*** Quoted passage Section Begins ***

Transfer between Modalities with MetaQueries
This addresses the problem of complex training and data balancing in multimodal AI for researchers and practitioners, offering a flexible solution for tasks like image editing and generation, though it is incremental as it builds on existing MLLM and diffusion methods.
The paper tackles the challenge of aligning different modalities in unified multimodal models by introducing MetaQueries, a learnable interface that connects autoregressive multimodal LLMs to diffusion models, enabling knowledge-augmented image generation with simplified training and strong performance even with a frozen MLLM backbone.

*** Quoted passage Section Ends ***

● **Required actions**
**a)** According to the MetaQueries summary, what kind of models does MetaQueries connect autoregressive multimodal LLMs to?
**b)** Copy the MetaQueries summary word for word, starting at "Transfer between Modalities" and ending at "and diffusion methods.".
**c)** Extend the MetaQueries summary, picking up after its final sentence.
The data that comes next is separate from the MetaQueries summary.

*** Supplied material Section Begins ***

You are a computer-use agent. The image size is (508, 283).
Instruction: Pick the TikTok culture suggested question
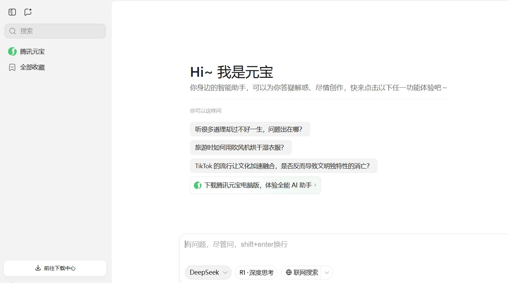pos(284,166)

*** Supplied material Section Ends ***

● **Solved tasks**
**a)** Diffusion models.

**b)**
Transfer between Modalities with MetaQueries
This addresses the problem of complex training and data balancing in multimodal AI for researchers and practitioners, offering a flexible solution for tasks like image editing and generation, though it is incremental as it builds on existing MLLM and diffusion methods.

**c)**
Unified multimodal models aim to integrate understanding (text output) and generation (pixel output), but aligning these different modalities within a single architecture often demands complex training recipes and careful data balancing. We introduce MetaQueries, a set of learnable queries that act as an efficient interface between autoregressive multimodal LLMs (MLLMs) and diffusion models. MetaQueries connects the MLLM's latents to the diffusion decoder, enabling knowledge-augmented image generation by leveraging the MLLM's deep understanding and reasoning capabilities. Our method simplifies training, requiring only paired image-caption data and standard diffusion objectives. Notably, this transfer is effective even when the MLLM backbone remains frozen, thereby preserving its state-of-the-art multimodal understanding capabilities while achieving strong generative performance. Additionally, our method is flexible and can be easily instruction-tuned for advanced applications such as image editing and subject-driven generation.